One Thousand White Women: The Journals of May Dodd – Jim Fergus
Little Wolf, the leader of the Cheynne Indian tribes, proposes to President Ulysses S Grant that 1000 white women be given to the Indians as brides, to bear and raise mixed race children within the Indian tribes; he contends that this action would bond the Indians to the whites and promote peace. President Grant reacts with outer horror and shock, but secretly approves a plan to recruit the thousand women from prisons, brothels, mental institutions, and tenements. May Dodd engineers her escape thusly from the mental institution to which her socially rigid family had committed her, and travels west, to marry the chief himself and live among the Cheyenne. Her journals tell her life’s story, and her adventures going westward and living with the tribe. This is a work of fiction, but it could easily be read as truth, so clear and real is May. I have no idea how I didn’t read this book when it first came out; it’s a debut novel that more than pleasantly surprised me.

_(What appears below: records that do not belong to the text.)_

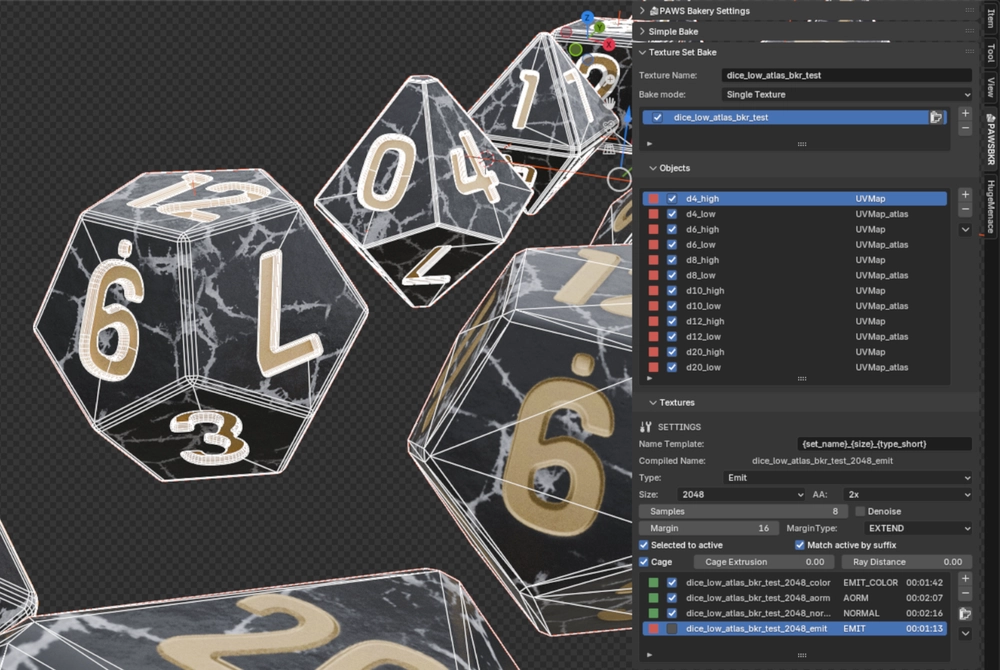Viewport: 1000px width, 670px height.
Task: Open the Objects list specials arrow
Action: point(965,229)
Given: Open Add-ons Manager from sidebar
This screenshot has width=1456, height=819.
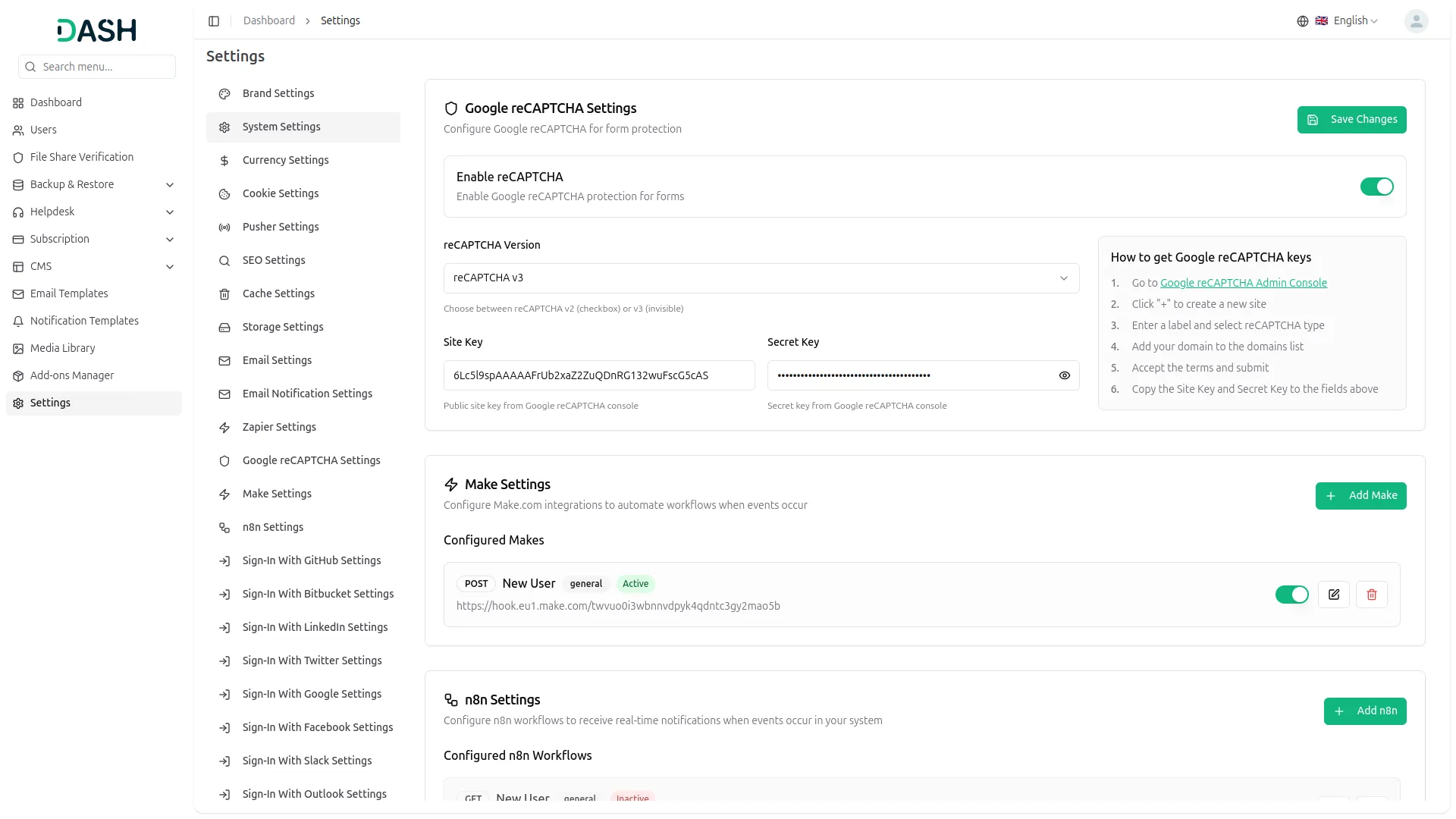Looking at the screenshot, I should [72, 375].
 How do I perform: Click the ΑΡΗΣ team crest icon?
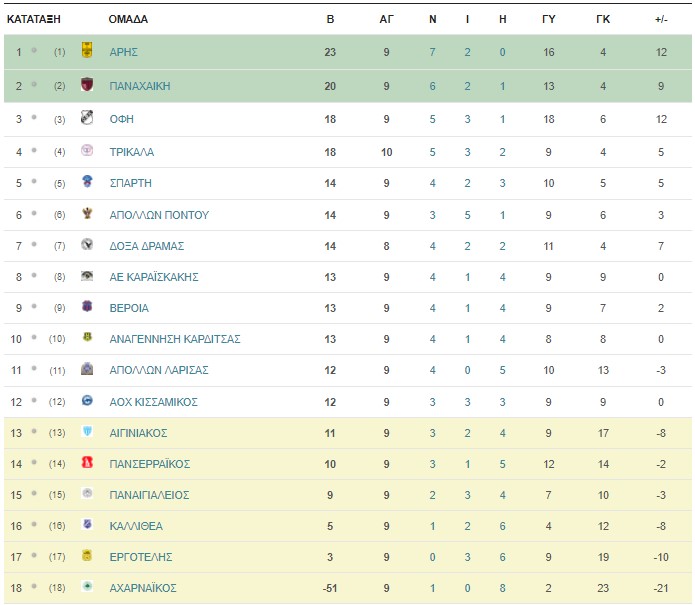87,50
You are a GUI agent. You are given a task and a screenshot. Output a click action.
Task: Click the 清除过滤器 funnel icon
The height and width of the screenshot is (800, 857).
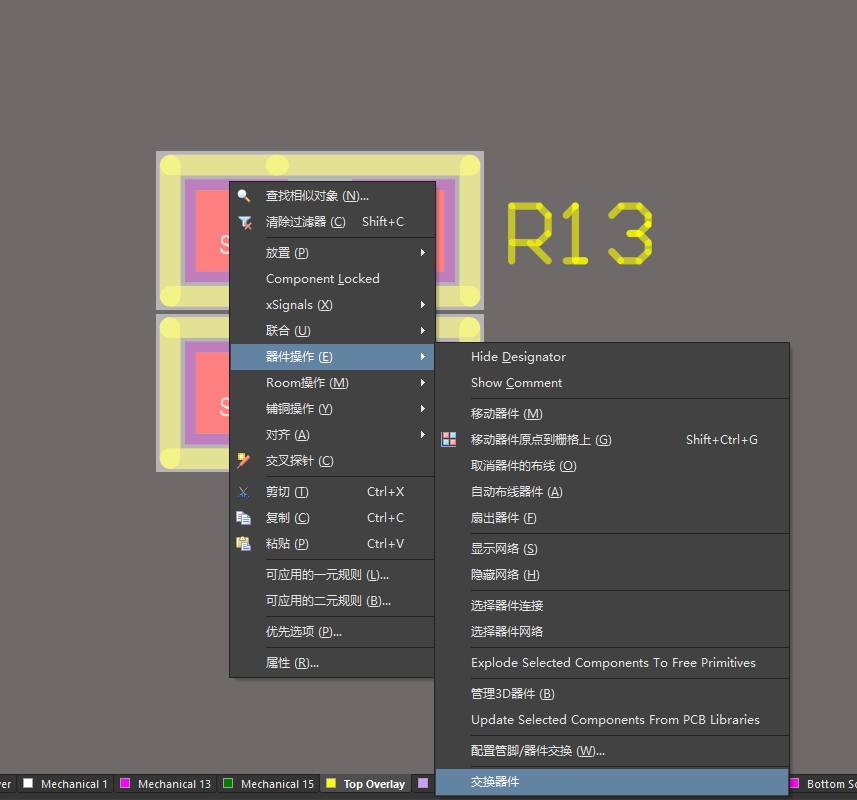(x=244, y=222)
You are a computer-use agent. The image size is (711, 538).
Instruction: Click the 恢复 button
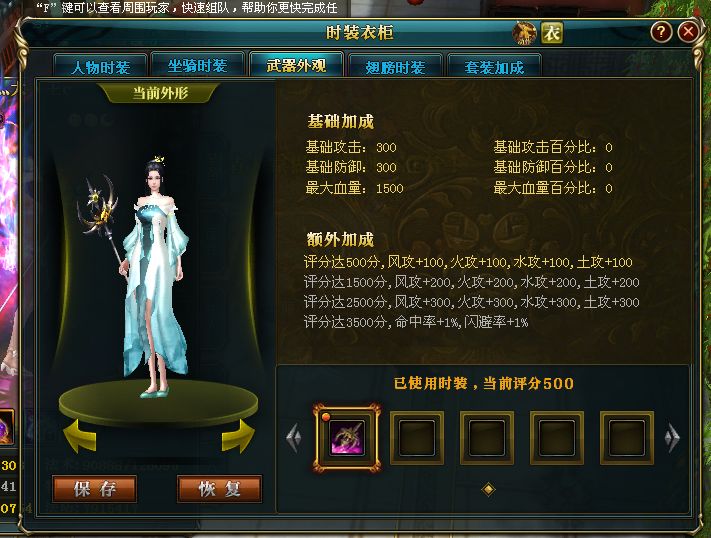click(x=219, y=489)
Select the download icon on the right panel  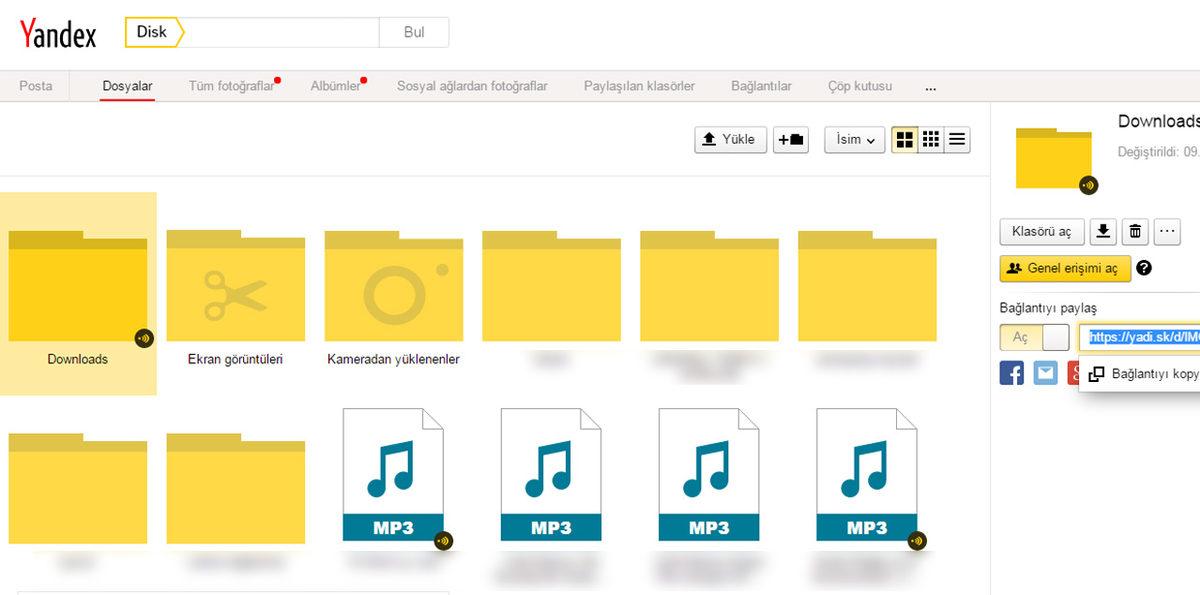click(1103, 231)
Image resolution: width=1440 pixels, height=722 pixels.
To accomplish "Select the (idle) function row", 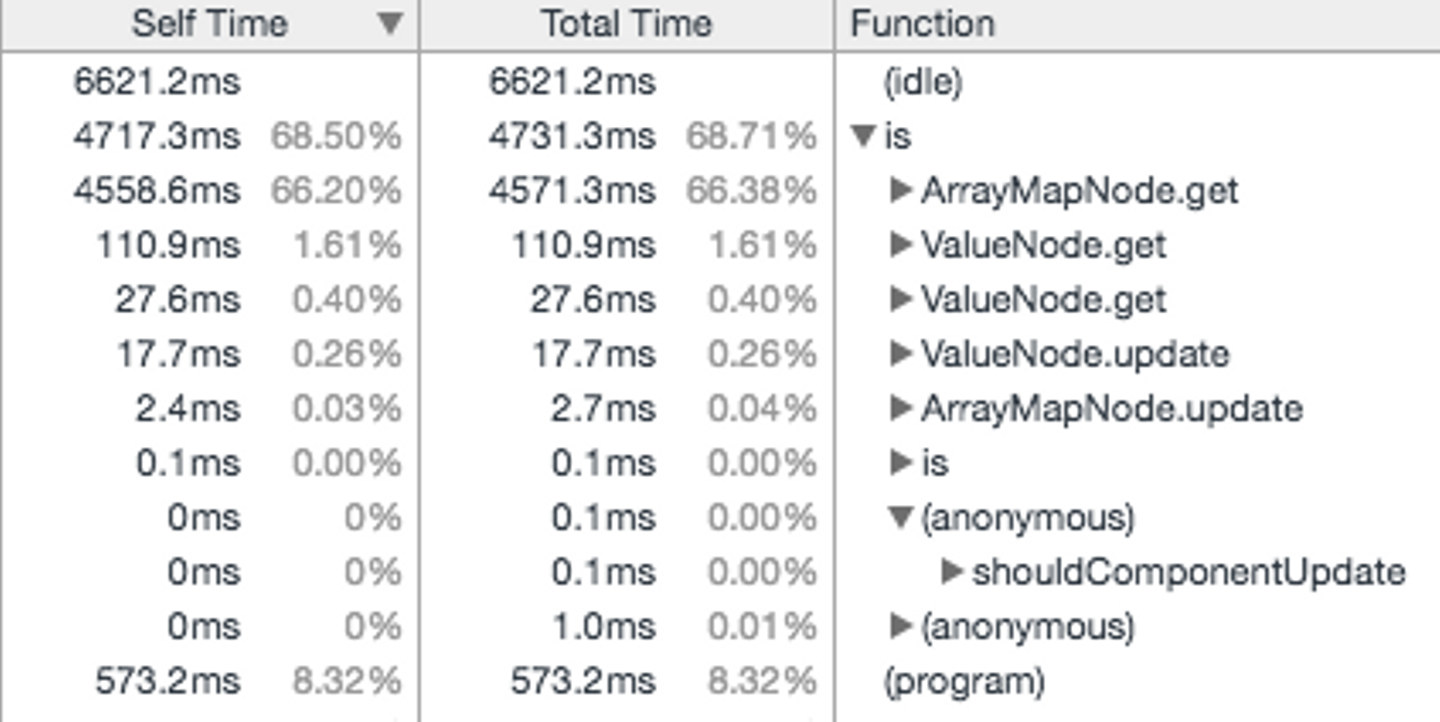I will (921, 82).
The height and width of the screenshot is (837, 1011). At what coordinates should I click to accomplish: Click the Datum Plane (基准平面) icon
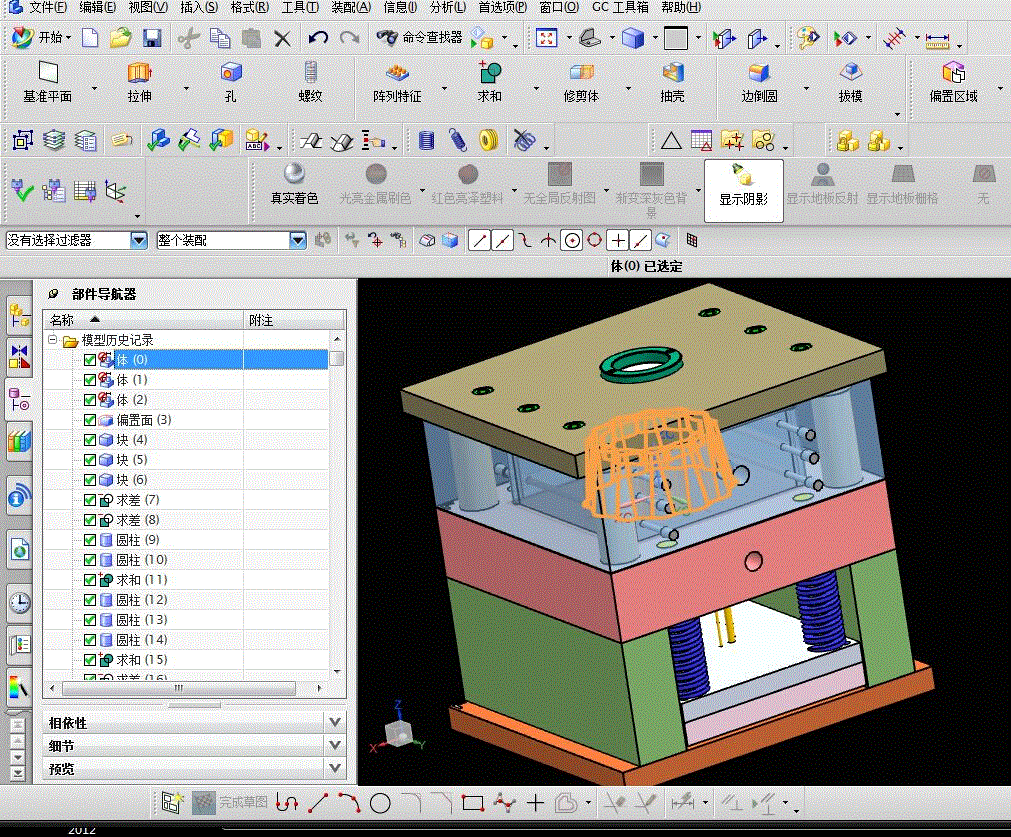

Nanny Returns – Emma McLaughlin & Nicola Krauss
The Nanny Diaries broke my heart at its end, and you’d think I’d have learned, but no. I WANT Nanny to swoop in and save Grayer X (and, in this book, his younger brother Stilton) but instead a combination of mature, compassionate decisions on Nanny’s part and some heavily coincidental but nevertheless satisfying happenings in the lives of Mr & Mrs X wind up leaving me brokenhearted again. Every child deserves the unconditional (if at times smothering : )) love that they give us. I may yell at my kids and I may crave a few hours of alone time, but I adore my boys and play with them and listen to them and don’t care if they get dirt on my clothes or muss up my hair. I’ll take maple-syrup-sticky fingers patting my cheek in love and chocolatey fingers clutching mine any day over a perfect coif and unblemished manicure, and I’ll never understand why you’d have children if you felt otherwise. Apparently neither does Nanny. A satisfying sequel to the only other book of McCaughlin’s and Krauss’ that I liked.
I am wrapping up The Forgotten Garden and have the newest Maisie Dobbs waiting. So, you know, hang around...
3 comments:
I was going back and forth about The Girl Who Chased the Moon -- I think I'll read it.
if you liked Garden Spells, you will like it. it is a tad more -- Faulknerian, if one can even use his name in the same breath as Allen's...
A new Maisie Dobbs, thanks for the heads up!